Unfortunately, experts said, the signs of bullying are often not so obvious.
In Massachusetts, the state's Education Department has pushed local schools to develop anti-bullying policies by the end of the school year. The new mandate is the result of a new state law inspired in part by the death of 15-year-old Phoebe Prince, the South Hadley high school student who hung herself after weeks of nonstop bullying that some said school authorities knew about but ignored.
Nine Massachusetts students now face criminal harassment charges in connection with her death.
Michael Brewer of Florida suffered burns over two-thirds of his body after three classmates doused him with alcohol and set him on fire after hassling him for $40 they said he owed them for a DVD.
"I've felt what it feels like to get burned, bullied, picked on," said Brewer in a recent interview. "So I want that to stop for every kid in school who's being picked on, jumped, bullied."
Three of Michael Brewer's former classmates have been charged with attempted murder, and will be tried as adults.
At a bully prevention summit in Washington, D.C., this summer, students and school officials brainstormed to find solutions.
"A lot of students try to tell their parents or a teacher, and they aren't heard," said student Maggie Silliman, who begins her senior year this fall.
School administrators also discussed new anti-bully laws recently passed in Massachusetts and New York.

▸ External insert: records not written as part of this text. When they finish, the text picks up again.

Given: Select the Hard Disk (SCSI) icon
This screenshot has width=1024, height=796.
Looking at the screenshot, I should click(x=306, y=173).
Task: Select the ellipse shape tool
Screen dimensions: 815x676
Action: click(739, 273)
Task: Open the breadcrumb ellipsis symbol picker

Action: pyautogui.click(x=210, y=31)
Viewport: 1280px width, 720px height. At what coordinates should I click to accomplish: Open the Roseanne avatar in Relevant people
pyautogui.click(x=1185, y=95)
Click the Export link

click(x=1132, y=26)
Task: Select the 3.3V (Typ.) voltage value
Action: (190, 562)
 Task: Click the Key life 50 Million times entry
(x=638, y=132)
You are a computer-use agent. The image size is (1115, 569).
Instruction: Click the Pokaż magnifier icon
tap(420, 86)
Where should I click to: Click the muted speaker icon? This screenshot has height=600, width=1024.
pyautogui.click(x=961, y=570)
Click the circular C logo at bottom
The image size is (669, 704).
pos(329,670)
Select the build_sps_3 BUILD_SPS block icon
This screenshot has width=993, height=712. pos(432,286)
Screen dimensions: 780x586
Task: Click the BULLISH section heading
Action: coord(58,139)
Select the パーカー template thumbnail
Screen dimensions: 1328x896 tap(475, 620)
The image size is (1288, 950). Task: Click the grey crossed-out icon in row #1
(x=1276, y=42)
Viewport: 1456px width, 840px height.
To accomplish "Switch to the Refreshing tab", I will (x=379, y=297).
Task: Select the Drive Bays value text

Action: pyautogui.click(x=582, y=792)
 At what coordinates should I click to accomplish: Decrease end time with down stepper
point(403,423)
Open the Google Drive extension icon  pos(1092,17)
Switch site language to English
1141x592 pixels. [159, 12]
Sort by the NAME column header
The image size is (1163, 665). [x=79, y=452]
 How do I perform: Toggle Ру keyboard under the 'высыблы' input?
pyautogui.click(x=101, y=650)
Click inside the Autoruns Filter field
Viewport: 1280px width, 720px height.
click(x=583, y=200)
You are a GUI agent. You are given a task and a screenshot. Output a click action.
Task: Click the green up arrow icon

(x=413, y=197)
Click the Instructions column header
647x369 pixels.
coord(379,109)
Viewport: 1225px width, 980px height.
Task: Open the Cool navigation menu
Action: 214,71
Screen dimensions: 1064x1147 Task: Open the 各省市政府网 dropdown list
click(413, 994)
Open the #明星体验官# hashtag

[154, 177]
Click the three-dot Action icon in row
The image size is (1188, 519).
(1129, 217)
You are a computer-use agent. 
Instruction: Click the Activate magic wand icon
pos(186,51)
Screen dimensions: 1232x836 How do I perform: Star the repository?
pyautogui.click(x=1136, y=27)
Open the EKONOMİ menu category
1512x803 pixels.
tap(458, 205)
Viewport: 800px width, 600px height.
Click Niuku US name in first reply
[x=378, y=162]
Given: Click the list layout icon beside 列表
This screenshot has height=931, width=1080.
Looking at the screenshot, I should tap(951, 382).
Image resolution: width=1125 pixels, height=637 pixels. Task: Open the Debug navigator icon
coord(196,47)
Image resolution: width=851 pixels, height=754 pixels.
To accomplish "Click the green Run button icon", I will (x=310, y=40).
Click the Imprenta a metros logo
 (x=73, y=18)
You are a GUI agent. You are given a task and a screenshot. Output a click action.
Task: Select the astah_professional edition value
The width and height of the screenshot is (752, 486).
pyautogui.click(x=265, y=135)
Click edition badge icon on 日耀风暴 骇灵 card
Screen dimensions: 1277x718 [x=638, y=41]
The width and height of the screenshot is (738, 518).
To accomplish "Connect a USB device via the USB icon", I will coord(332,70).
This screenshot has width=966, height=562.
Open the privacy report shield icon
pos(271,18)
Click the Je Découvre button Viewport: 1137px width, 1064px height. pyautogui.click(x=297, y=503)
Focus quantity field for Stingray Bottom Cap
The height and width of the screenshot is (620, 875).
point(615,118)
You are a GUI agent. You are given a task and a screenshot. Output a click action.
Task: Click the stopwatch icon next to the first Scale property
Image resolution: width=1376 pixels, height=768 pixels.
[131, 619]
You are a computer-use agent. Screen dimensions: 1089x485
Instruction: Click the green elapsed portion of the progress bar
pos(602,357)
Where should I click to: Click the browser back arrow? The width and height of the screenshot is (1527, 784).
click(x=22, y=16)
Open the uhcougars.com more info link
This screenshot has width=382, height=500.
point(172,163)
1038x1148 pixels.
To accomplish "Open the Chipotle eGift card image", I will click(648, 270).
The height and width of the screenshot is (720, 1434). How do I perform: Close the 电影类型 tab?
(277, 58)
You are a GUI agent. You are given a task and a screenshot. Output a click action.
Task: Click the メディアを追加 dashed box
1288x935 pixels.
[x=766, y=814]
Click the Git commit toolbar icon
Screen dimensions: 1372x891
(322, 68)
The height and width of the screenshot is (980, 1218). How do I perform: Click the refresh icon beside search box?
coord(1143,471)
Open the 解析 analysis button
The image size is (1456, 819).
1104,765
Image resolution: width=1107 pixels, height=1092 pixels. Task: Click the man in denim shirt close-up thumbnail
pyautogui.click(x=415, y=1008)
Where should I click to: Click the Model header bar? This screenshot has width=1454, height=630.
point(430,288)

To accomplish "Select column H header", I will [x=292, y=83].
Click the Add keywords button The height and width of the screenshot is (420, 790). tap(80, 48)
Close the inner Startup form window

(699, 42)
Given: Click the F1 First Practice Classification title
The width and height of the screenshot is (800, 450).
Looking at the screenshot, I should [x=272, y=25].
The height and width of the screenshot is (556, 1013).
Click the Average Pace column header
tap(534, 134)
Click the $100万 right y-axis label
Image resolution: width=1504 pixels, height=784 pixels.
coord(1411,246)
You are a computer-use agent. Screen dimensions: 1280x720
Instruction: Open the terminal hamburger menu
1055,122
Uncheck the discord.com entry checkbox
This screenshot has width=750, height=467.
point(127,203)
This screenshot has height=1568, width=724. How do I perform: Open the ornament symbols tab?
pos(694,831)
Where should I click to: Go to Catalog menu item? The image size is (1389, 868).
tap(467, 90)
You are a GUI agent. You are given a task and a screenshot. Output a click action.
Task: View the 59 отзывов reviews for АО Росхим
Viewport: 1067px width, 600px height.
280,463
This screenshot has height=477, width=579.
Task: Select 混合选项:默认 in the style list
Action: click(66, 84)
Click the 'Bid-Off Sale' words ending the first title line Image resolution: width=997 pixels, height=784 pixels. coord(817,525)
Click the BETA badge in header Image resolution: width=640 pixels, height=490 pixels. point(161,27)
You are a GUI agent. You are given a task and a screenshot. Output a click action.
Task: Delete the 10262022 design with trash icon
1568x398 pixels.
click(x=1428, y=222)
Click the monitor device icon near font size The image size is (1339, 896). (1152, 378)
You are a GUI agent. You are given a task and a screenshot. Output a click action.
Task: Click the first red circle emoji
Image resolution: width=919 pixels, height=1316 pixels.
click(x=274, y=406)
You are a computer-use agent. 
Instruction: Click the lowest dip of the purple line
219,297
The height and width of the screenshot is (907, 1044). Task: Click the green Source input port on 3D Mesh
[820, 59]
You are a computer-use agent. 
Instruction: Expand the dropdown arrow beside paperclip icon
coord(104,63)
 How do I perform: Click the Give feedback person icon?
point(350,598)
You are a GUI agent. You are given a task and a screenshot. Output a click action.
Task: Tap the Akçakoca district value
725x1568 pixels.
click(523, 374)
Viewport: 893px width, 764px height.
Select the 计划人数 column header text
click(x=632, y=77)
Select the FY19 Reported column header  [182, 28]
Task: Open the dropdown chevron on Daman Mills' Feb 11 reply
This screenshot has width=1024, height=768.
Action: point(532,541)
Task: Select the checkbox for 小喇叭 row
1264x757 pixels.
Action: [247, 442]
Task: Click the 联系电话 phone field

Forty-one other states have similar laws.
Laws, however, can only do so much, and experts maintain the most effective arsenal against bullying may lie at home.
Wright suggested limiting children's access to technology in the house, and monitoring their use of it. He said parents should place home computers in a public area. He also advised that parents check a child's text messages periodically, and not worry too much about invading a child's privacy.
"I think we cannot stress enough the potential impact of this behavior on the outcomes for young people," said Wright.
When they suspect bullying, parents then need to take action. Experts advise parents to confront their children. Ask whether the child recognizes the behavior as bullying. Next, speak with the child's counselor and devise a school and home approach to combat the behavior. Finally, talk to your pediatrician to try to diagnose the reason behind the child's bullying behavior.
The stakes are high to anything less.